START DATA

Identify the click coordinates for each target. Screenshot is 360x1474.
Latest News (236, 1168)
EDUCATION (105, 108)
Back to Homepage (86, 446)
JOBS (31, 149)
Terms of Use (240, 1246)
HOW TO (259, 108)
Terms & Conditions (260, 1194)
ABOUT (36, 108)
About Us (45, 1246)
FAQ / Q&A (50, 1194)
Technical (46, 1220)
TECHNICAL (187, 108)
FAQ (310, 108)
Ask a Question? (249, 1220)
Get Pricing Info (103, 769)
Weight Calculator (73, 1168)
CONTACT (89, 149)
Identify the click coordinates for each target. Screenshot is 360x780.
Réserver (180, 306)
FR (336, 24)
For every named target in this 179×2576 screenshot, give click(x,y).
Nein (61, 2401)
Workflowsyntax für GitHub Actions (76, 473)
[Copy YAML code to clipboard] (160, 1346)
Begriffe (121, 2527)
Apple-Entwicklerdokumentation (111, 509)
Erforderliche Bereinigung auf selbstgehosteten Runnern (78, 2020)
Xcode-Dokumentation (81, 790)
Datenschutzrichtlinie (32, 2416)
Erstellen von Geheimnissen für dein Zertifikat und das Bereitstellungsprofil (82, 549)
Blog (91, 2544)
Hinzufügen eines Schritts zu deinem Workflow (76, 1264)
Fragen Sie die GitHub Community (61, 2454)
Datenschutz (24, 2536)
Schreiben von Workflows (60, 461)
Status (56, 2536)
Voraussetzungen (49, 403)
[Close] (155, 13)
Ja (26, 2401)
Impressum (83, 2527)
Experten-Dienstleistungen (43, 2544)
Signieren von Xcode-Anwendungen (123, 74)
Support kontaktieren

END DATA

TASK
Copy, word for word, the line that contains "Back to Homepage (86, 446)" and every line after it through the end of the records, and nothing else.

RESPONSE TO THE EXERCISE
Back to Homepage (86, 446)
JOBS (31, 149)
Terms of Use (240, 1246)
HOW TO (259, 108)
Terms & Conditions (260, 1194)
ABOUT (36, 108)
About Us (45, 1246)
FAQ / Q&A (50, 1194)
Technical (46, 1220)
TECHNICAL (187, 108)
FAQ (310, 108)
Ask a Question? (249, 1220)
Get Pricing Info (103, 769)
Weight Calculator (73, 1168)
CONTACT (89, 149)
Identify the click coordinates for each target. Screenshot is 360x780.
Réserver (180, 306)
FR (336, 24)
For every named target in this 179×2576 screenshot, give click(x,y).
Nein (61, 2401)
Workflowsyntax für GitHub Actions (76, 473)
[Copy YAML code to clipboard] (160, 1346)
Begriffe (121, 2527)
Apple-Entwicklerdokumentation (111, 509)
Erforderliche Bereinigung auf selbstgehosteten Runnern (78, 2020)
Xcode-Dokumentation (81, 790)
Datenschutzrichtlinie (32, 2416)
Erstellen von Geheimnissen für dein Zertifikat und das Bereitstellungsprofil (82, 549)
Blog (91, 2544)
Hinzufügen eines Schritts zu deinem Workflow (76, 1264)
Fragen Sie die GitHub Community (61, 2454)
Datenschutz (24, 2536)
Schreiben von Workflows (60, 461)
Status (56, 2536)
Voraussetzungen (49, 403)
[Close] (155, 13)
Ja (26, 2401)
Impressum (83, 2527)
Experten-Dienstleistungen (43, 2544)
Signieren von Xcode-Anwendungen (123, 74)
Support kontaktieren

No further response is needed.